§ **WORK TO COMPLETE**
Find the line containing "Nội Dung (442, 565)" in the listing below. Repeat it exactly, along with each following line up to and including the one containing "Chia Sẻ (359, 13)".

══════════════════════════════

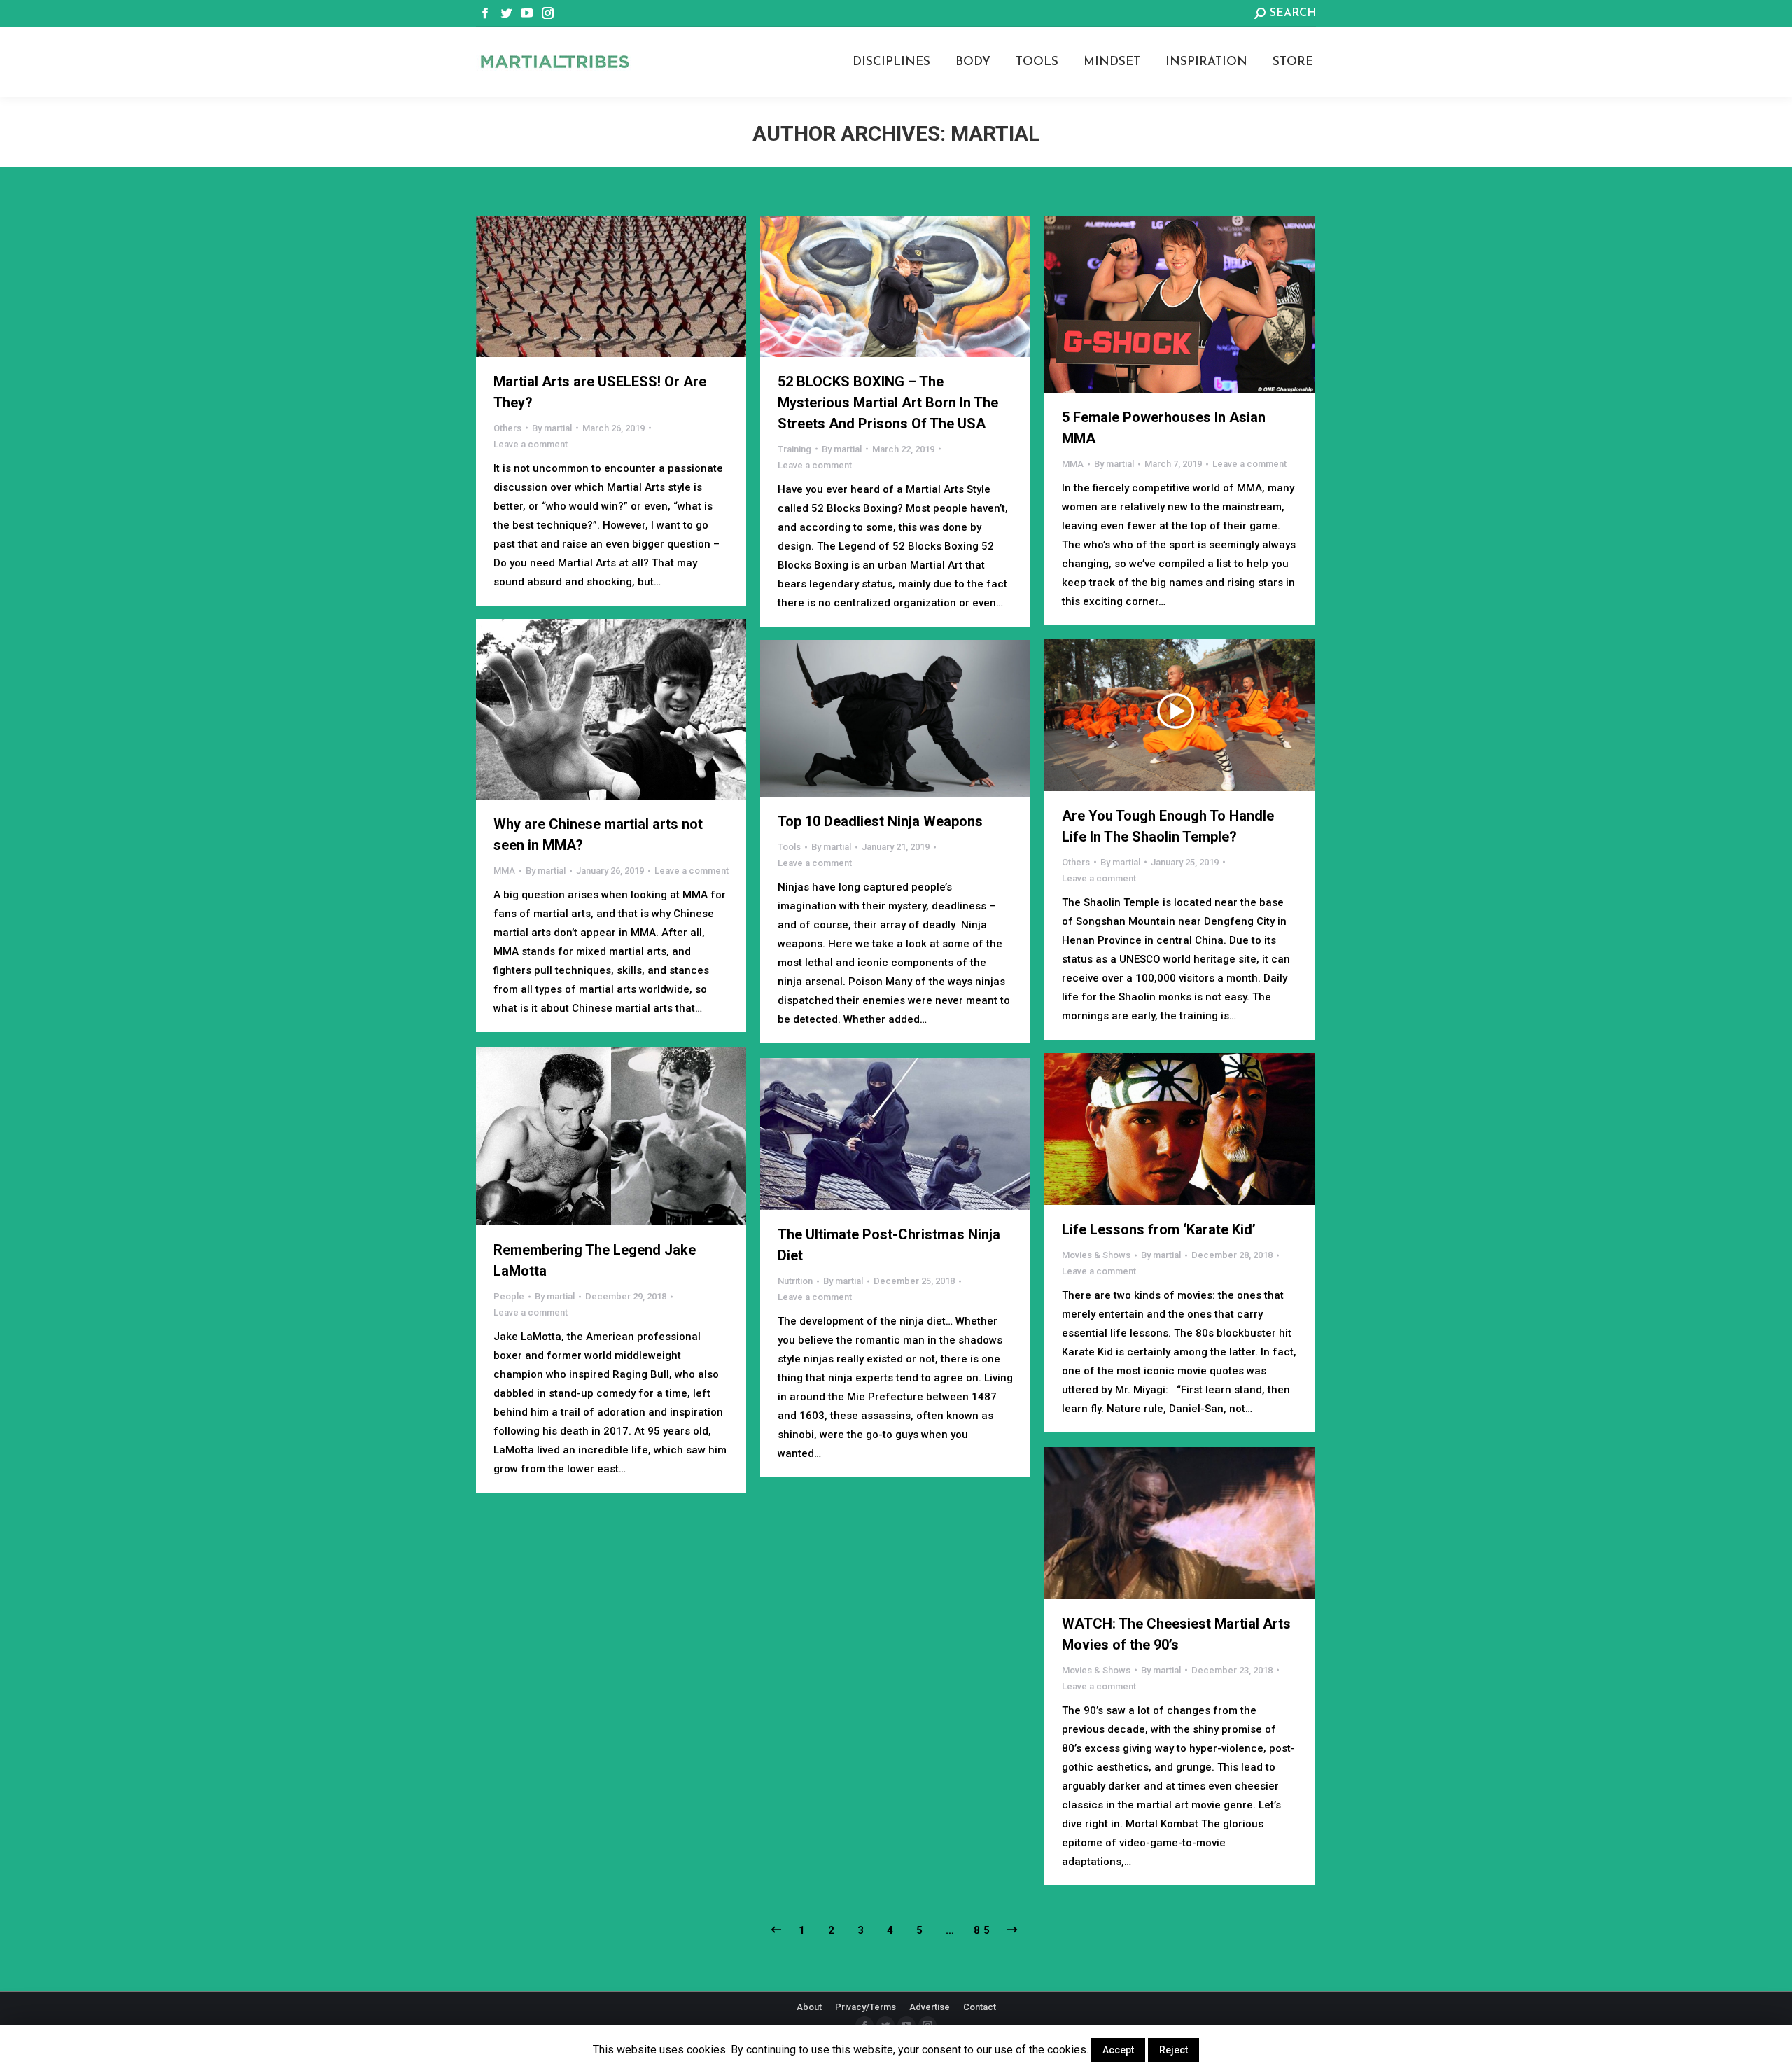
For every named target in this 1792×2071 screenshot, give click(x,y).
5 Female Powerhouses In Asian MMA (1164, 428)
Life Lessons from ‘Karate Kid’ (1159, 1229)
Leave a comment (530, 444)
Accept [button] (1118, 2050)
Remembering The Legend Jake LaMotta (594, 1260)
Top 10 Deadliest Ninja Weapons (880, 821)
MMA (1073, 464)
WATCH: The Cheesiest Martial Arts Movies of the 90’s (1176, 1634)
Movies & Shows (1096, 1255)
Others (507, 428)
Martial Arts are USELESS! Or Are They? (599, 392)
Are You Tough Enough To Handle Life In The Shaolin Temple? (1168, 826)
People (508, 1296)
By (552, 428)
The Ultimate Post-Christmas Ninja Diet (889, 1245)
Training (794, 449)
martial (995, 133)
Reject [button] (1173, 2050)
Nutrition (795, 1281)
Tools (789, 847)
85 (983, 1930)
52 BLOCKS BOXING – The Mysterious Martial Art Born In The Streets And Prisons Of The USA (888, 402)
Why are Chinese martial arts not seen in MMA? (598, 834)
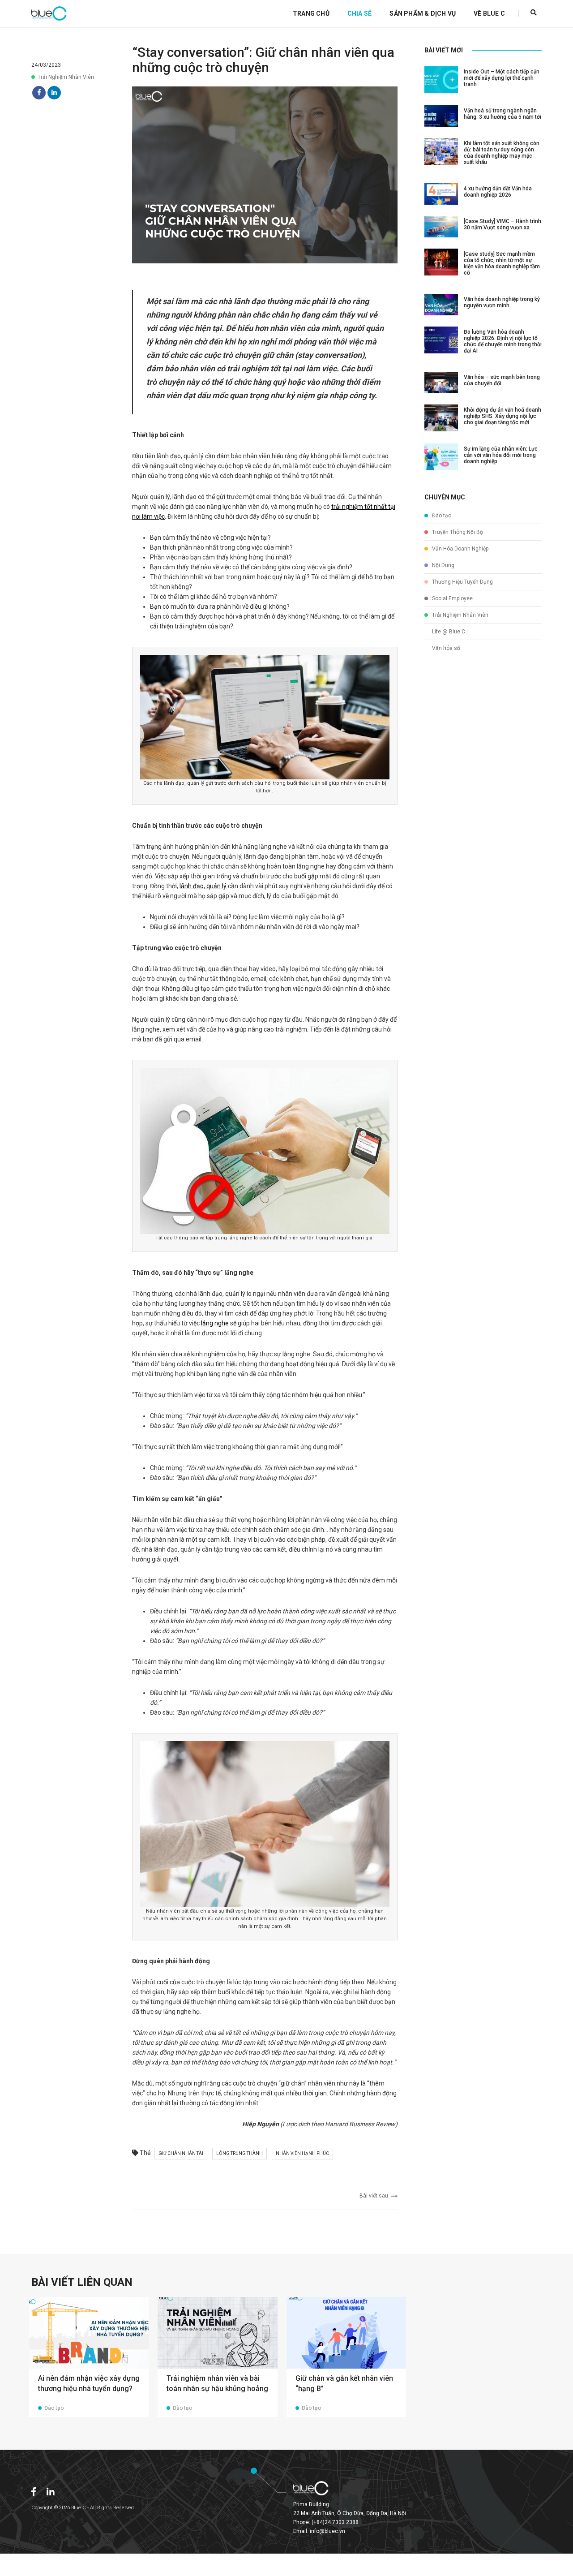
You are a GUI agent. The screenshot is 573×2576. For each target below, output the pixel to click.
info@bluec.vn (327, 2531)
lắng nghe (215, 1323)
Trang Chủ (311, 13)
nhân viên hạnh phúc (302, 2153)
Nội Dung (442, 565)
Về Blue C (489, 13)
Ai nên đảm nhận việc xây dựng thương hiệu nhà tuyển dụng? (89, 2383)
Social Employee (452, 598)
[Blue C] (49, 13)
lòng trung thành (239, 2153)
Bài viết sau (375, 2196)
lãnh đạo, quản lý (203, 886)
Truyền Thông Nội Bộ (457, 532)
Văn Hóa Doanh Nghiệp (459, 549)
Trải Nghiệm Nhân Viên (66, 77)
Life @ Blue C (448, 631)
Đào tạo (441, 515)
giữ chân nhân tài (180, 2153)
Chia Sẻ (359, 13)
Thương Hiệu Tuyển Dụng (462, 582)
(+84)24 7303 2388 (335, 2522)
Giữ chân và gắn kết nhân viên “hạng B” (344, 2383)
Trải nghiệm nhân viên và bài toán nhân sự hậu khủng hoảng (217, 2383)
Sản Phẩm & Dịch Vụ (422, 13)
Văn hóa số (445, 648)
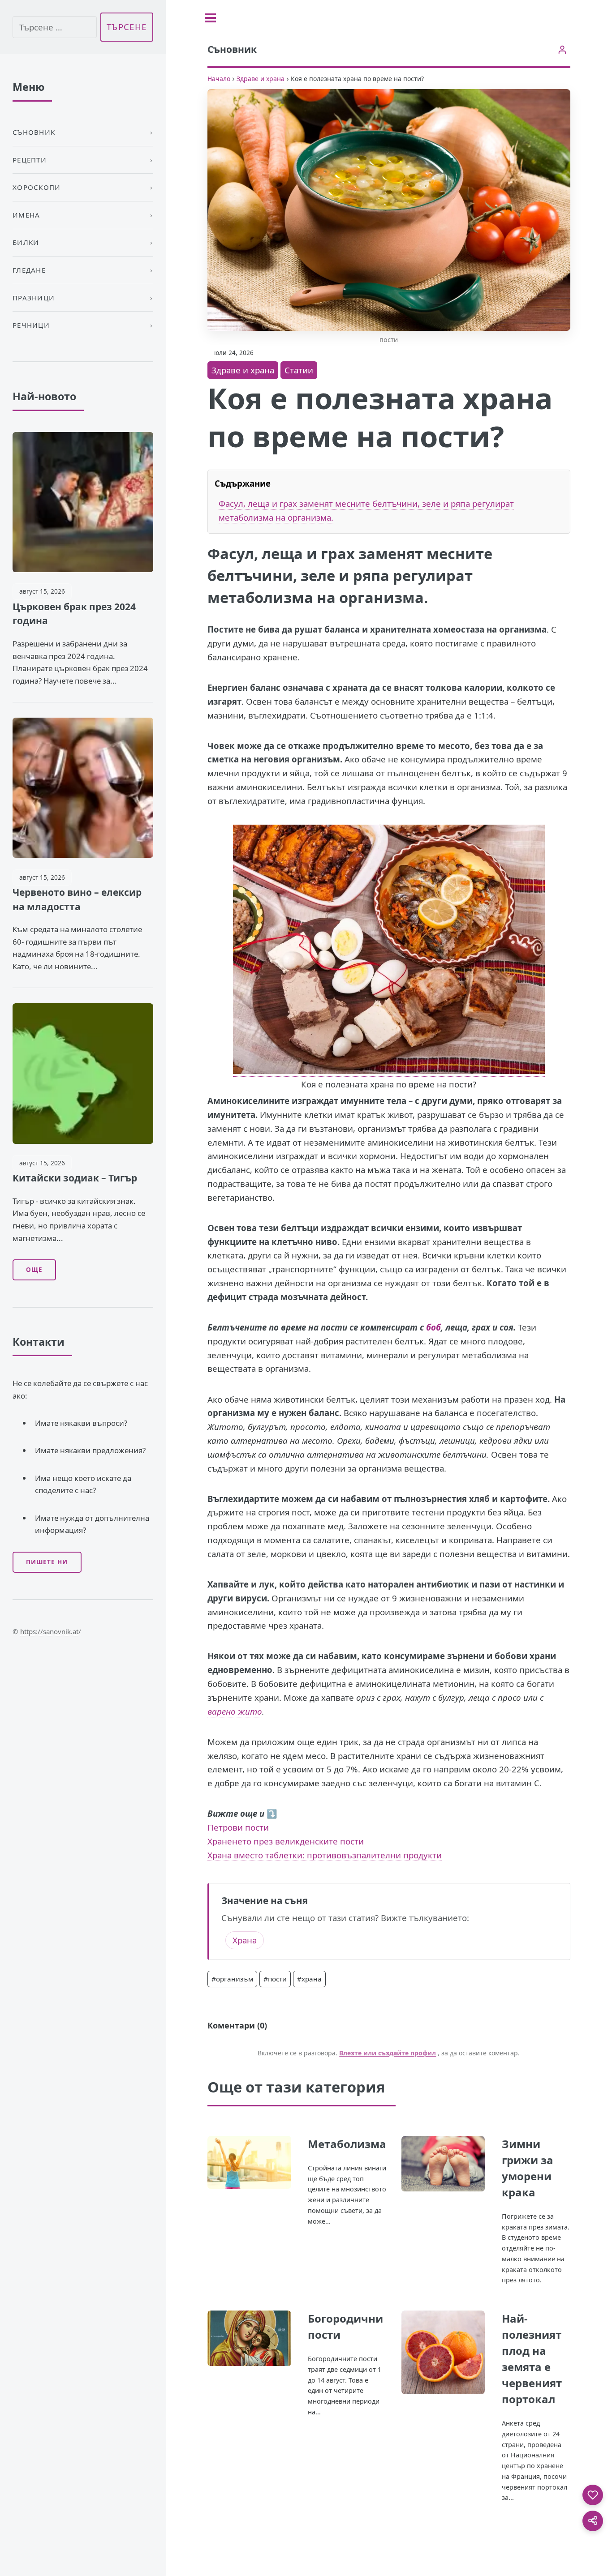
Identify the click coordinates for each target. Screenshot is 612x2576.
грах (338, 553)
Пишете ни (47, 1562)
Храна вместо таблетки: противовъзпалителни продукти (324, 1855)
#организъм (232, 1978)
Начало (218, 78)
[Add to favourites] (592, 2495)
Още (34, 1270)
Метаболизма (347, 2143)
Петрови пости (238, 1827)
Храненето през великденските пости (285, 1841)
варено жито (234, 1711)
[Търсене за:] (55, 27)
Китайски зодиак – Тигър (75, 1178)
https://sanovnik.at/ (50, 1631)
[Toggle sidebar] (210, 17)
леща (282, 553)
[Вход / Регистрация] (562, 49)
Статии (298, 370)
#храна (309, 1978)
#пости (275, 1978)
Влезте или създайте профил (387, 2053)
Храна (245, 1940)
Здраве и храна (260, 78)
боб (433, 1327)
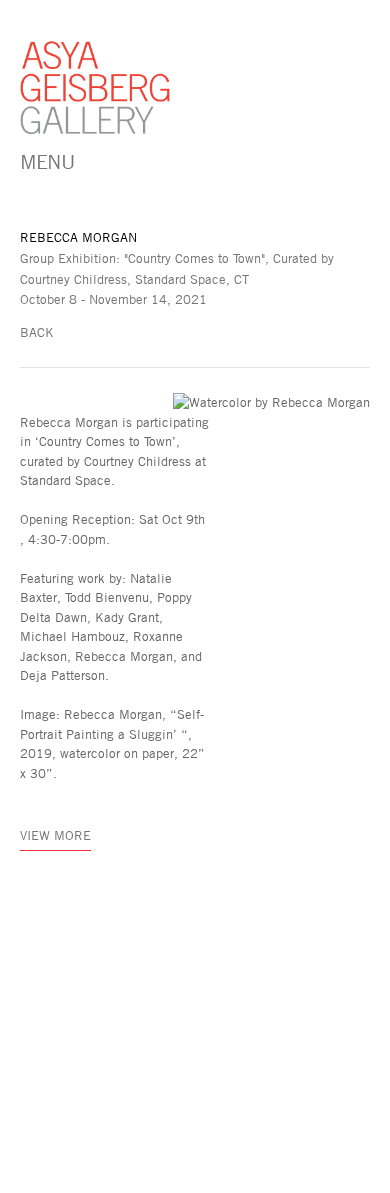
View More (55, 835)
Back (37, 332)
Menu (47, 161)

══════════════════════════════

§ **EXERCISE ANSWER**
Nội Dung (442, 565)
Về Blue C (489, 13)
Ai nên đảm nhận việc xây dựng thương hiệu nhà tuyển dụng? (89, 2383)
Social Employee (452, 598)
[Blue C] (49, 13)
lòng trung thành (239, 2153)
Bài viết sau (375, 2196)
lãnh đạo, quản lý (203, 886)
Truyền Thông Nội Bộ (457, 532)
Văn Hóa Doanh Nghiệp (459, 549)
Trải Nghiệm Nhân Viên (66, 77)
Life @ Blue C (448, 631)
Đào tạo (441, 515)
giữ chân nhân tài (180, 2153)
Chia Sẻ (359, 13)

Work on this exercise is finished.